Records supplied:
- - - - - - -

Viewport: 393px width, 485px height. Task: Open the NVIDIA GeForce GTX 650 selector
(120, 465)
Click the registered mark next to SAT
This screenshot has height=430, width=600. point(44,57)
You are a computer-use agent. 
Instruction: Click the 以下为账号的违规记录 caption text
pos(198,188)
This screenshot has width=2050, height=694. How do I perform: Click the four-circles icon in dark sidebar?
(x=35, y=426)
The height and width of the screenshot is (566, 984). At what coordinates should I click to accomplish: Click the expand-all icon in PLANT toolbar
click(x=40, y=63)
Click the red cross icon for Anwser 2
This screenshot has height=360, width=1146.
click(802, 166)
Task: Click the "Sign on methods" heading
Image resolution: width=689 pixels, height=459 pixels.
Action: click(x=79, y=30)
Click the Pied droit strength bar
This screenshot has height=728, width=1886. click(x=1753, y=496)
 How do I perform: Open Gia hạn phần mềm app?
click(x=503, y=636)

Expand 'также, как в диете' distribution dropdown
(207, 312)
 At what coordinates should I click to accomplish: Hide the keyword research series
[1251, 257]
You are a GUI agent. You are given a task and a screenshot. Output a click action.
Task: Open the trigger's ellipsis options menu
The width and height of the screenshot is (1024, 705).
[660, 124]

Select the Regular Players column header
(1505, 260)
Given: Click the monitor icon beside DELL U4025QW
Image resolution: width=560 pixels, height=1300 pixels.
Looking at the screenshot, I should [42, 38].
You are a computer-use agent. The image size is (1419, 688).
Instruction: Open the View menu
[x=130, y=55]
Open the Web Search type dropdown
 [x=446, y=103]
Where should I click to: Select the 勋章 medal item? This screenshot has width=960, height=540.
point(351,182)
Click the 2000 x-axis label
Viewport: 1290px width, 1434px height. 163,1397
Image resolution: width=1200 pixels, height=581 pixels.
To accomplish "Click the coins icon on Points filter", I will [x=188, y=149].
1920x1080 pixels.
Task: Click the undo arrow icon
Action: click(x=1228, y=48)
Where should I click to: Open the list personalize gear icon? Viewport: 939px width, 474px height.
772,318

- - - - - - -

Work required: A word-for-word copy of the full listing is required.

Your solution:
Viewport: 393px width, 485px height. Task: Open the NVIDIA GeForce GTX 650 selector
(120, 465)
Click the registered mark next to SAT
This screenshot has height=430, width=600. point(44,57)
You are a computer-use agent. 
Instruction: Click the 以下为账号的违规记录 caption text
pos(198,188)
This screenshot has width=2050, height=694. How do I perform: Click the four-circles icon in dark sidebar?
(x=35, y=426)
The height and width of the screenshot is (566, 984). At what coordinates should I click to accomplish: Click the expand-all icon in PLANT toolbar
click(x=40, y=63)
Click the red cross icon for Anwser 2
This screenshot has height=360, width=1146.
click(802, 166)
Task: Click the "Sign on methods" heading
Image resolution: width=689 pixels, height=459 pixels.
Action: click(x=79, y=30)
Click the Pied droit strength bar
This screenshot has height=728, width=1886. click(x=1753, y=496)
 How do I perform: Open Gia hạn phần mềm app?
click(x=503, y=636)

Expand 'также, как в диете' distribution dropdown
(207, 312)
 At what coordinates should I click to accomplish: Hide the keyword research series
[1251, 257]
You are a GUI agent. You are given a task and a screenshot. Output a click action.
Task: Open the trigger's ellipsis options menu
The width and height of the screenshot is (1024, 705).
[660, 124]

Select the Regular Players column header
(1505, 260)
Given: Click the monitor icon beside DELL U4025QW
Image resolution: width=560 pixels, height=1300 pixels.
Looking at the screenshot, I should [42, 38].
You are a computer-use agent. The image size is (1419, 688).
Instruction: Open the View menu
[x=130, y=55]
Open the Web Search type dropdown
 [x=446, y=103]
Where should I click to: Select the 勋章 medal item? This screenshot has width=960, height=540.
point(351,182)
Click the 2000 x-axis label
Viewport: 1290px width, 1434px height. 163,1397
Image resolution: width=1200 pixels, height=581 pixels.
To accomplish "Click the coins icon on Points filter", I will [x=188, y=149].
1920x1080 pixels.
Task: Click the undo arrow icon
Action: click(x=1228, y=48)
Where should I click to: Open the list personalize gear icon? Viewport: 939px width, 474px height.
772,318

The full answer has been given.